If Only We Could Fire CEOs for Firing Workers to Protest the Election

Democratic wins in the 2012 elections have led conservatives to moan, ridiculously, that America is becoming a land of lazy welfare recipients dependent on government: Bill O’Reilly complained that people voted for Obama because he’s supposedly giving them “stuff,” and interpreted this as a rejection of the “traditional” American ethos of the White Protestant Work Ethic.  He said, “People feel that they are entitled to things and which candidate, between the two, is going to give them things?”  Sore loser Mitt Romney said that Obama won because he had given “gifts” to his supporters.

Hence, yet again for conservatives we are on a road to creeping socialism.  Yet Obama’s has governed not as an enthusiastic New Deal populist but as a moderate conservative who has been quite stingy on economic stimulus.  These sour grapes also neglect the fact that corporations are the beneficiaries of the largest government “gifts” of handouts, bailouts, tax breaks, bloated contracts, and subsidies.

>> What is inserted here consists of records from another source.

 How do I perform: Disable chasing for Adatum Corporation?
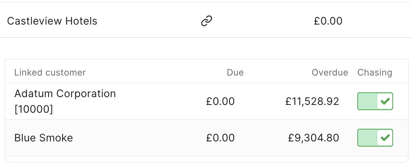click(375, 101)
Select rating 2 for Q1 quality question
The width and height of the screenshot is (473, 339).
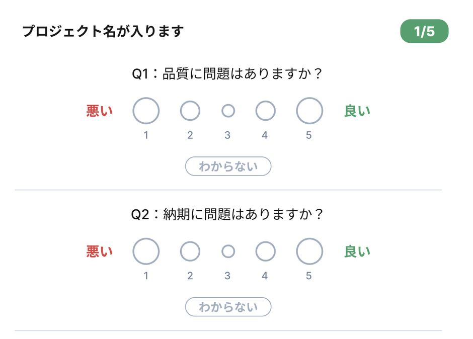[190, 111]
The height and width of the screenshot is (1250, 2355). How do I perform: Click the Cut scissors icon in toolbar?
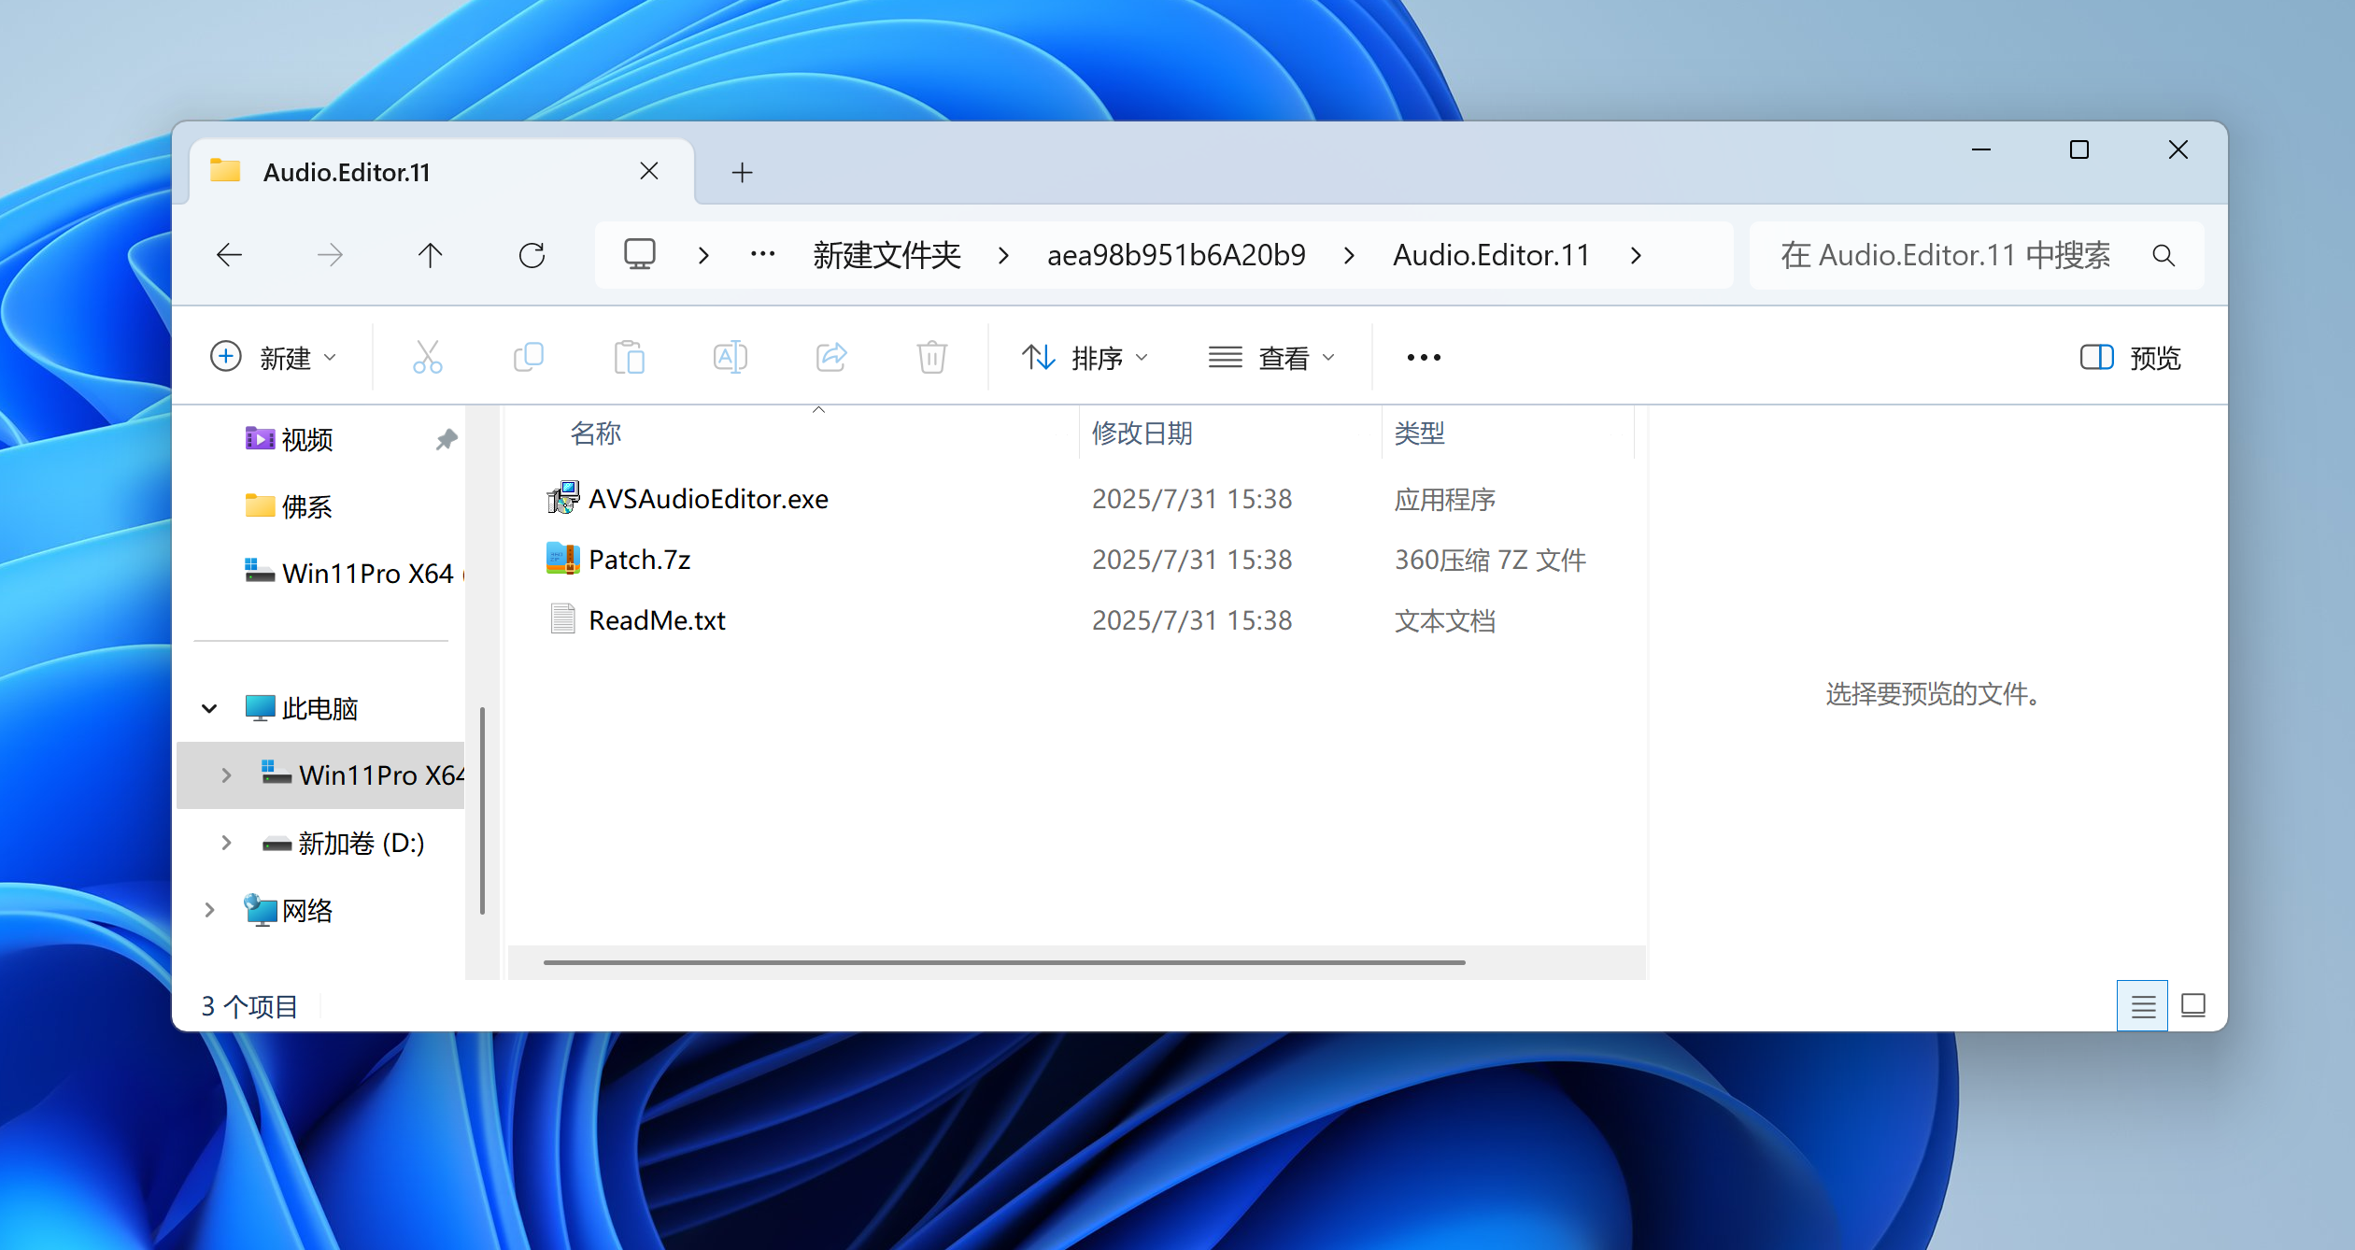coord(427,357)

Nonetheless, many businesspeople have concluded that America is ungrateful for their services, and some seem intent on showing us how valuable they are by childishly picking up their bats and balls and going home.  There are several examples of business owners who have said that they will raise prices or cut worker’s pay or hours in response to the election results.  This Florida owner of several Denny’s franchises has declared that he will offset the costs of Obamacare by cutting worker hours, and the CEO of Papa John’s pizza is going to do the same, even though the company's free pizza giveaways cost several times more.  It’s important to note that these clowns are threatening people’s incomes and livelihoods — by which they meet the needs of themselves and their families — and that they are not doing so a business matter, but as a political protest of election results that they don’t like.

This is important as a matter of structural justice in economic institutions: this withdrawal of worker pay, benefits, and hours is just another form of capital strike.  I previously wrote:

Capital flight, sometimes also called capital strike, is the refusal by a company to productively invest unless its demands for special privileges are met, either by relocating capital or by hoarding it… Capital flight/capital strike is significant because it is a form of extortion: society's capital funds are used against it to the advantage of the investor class. It is the relocation or withholding of society's investment assets, not for rational reasons, but as a threat.

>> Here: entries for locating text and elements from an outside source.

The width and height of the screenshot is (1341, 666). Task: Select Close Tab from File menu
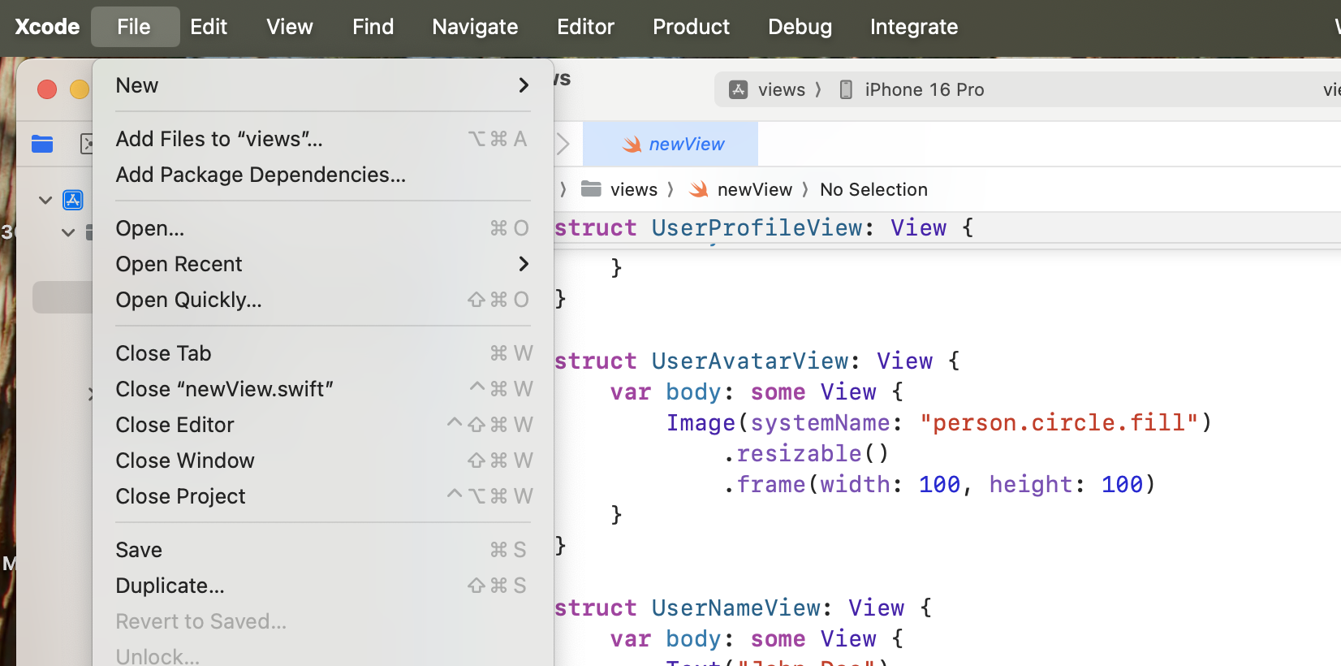tap(163, 353)
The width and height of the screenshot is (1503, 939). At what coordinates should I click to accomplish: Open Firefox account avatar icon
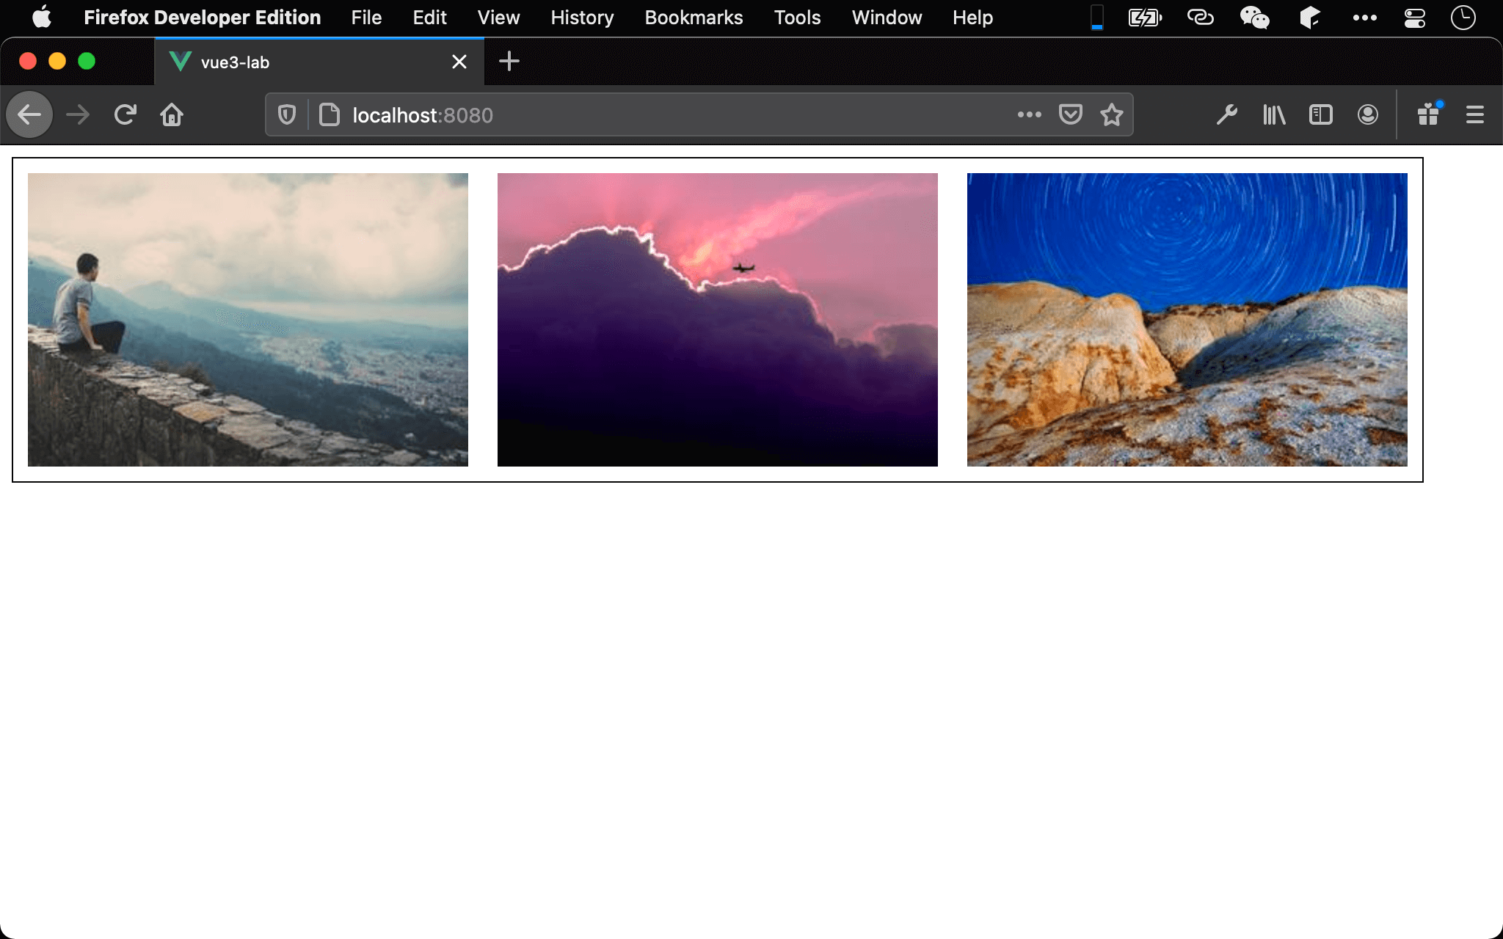[x=1368, y=115]
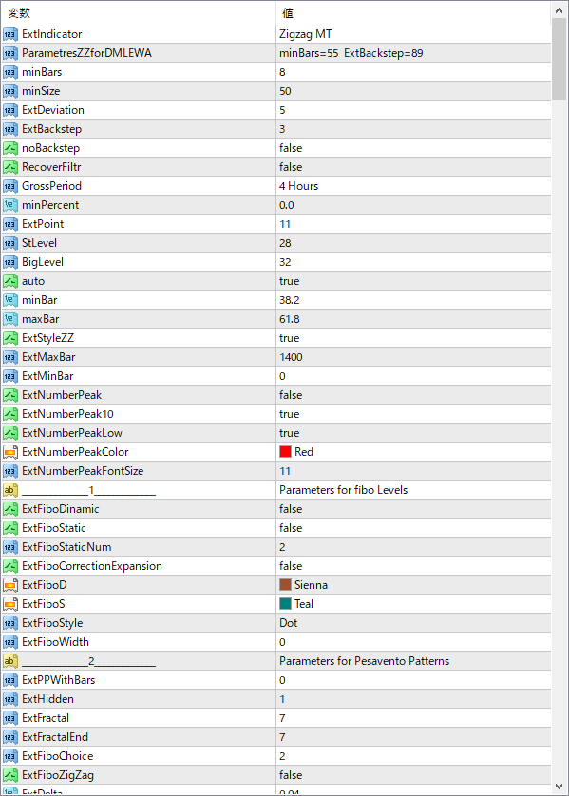Image resolution: width=569 pixels, height=796 pixels.
Task: Click the color icon next to ExtFiboD
Action: click(10, 585)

Owners of capital have the power to make society’s decisions about when and where to allocate capital investment, and it is important to understand that this is a great social power; ideally it should be done by trained, responsible, vetted people who are accountable to the workers, consumers, and communities affected by their decisions, and to society at large.  But because we allow private ownership of the means of production and also have set up the system so that the accumulation of private profit is the driving motive behind investment decisions, investment is only done when it promises to make some capitalist a pile of money.  America is particularly dysfunctional in its capital allocation decisions, because its business culture and corporate and legal structures encourage an extremely short-term outlook for business decisions: rather than investing for the years to come, or even for posterity’s sake, businesspeople focus on the latest quarterly profit, or even on wringing as much profit as possible from each nanosecond through automated computer trades.

The psychology of this has been commented on elsewhere — Digby has pointed out repeatedly how these businessmen take their own press seriously, believing themselves to be the “masters of the universe” and the creative force of the economy.  Some of them insisting on having their boots licked or else they won’t cooperate with the rest of society and perform their proper social function, to make capital allocation decisions in a responsible, productive way.  These are the same people who crashed the financial system and brought you the Great Recession.

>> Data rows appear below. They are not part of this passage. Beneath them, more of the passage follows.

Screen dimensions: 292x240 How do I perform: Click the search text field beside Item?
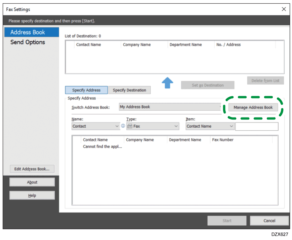click(257, 126)
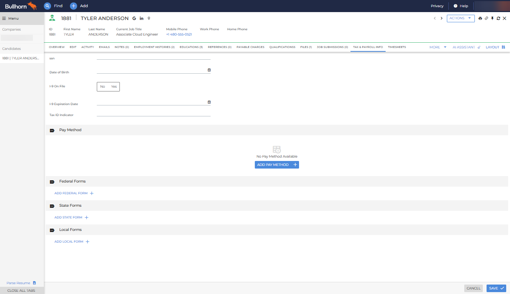
Task: Set I-9 On File to No
Action: coord(102,87)
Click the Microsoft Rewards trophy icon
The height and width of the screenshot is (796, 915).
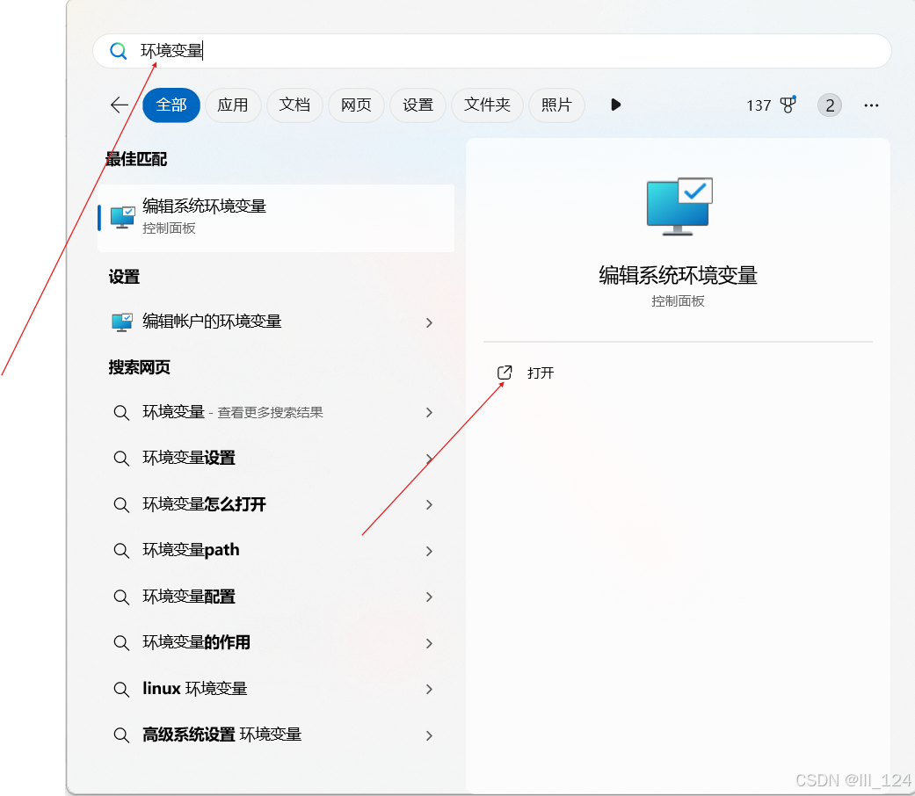coord(788,105)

I’m not so much interested in this as a psychological phenomenon, but as an economic structural matter.  It is of course the case that people in positions of power, who spend their lives as members of our society’s privileged capitalist elite, believe that they are special and whine like children when reality, and their fellow members of society, inevitably demonstrate otherwise.  In the political sphere, it was that psychological tendency towards arrogance and hubris (and other human psychological weaknesses) that led to limitations on political power and authority through democratization and structures of checks and balances.  Governance is better when power is spread and decision-making made accountable.

Now, imagine if we extended that to the economic sphere: imagine if businesses and corporations were run democratically by their workers, so that business leaders were elected to limited terms by their employees and could even be recalled for mismanagement.  There would be no way that a manager or CEO could cut pay or hours, ruining people’s very livelihoods, in protest of a political election.  The workers would fire them.  And even if business costs or other economic contingencies, such as providing for health care or dealing with a recession, actually did put a company in a threatened financial position, under economic democracy cutting jobs would be the last resort that workers would turn to.  Instead, they would find creative, innovative ways to succeed, and/or they would engage in job-sharing, cut profits and CEO pay and bonuses at the top first, etc.

If I had to choose only one politico-economic reform for modern society, I would pick democratizing business enterprise, because nearly all our political, economic, and social ills stem from private control of capital.  That is the most critical reform to make.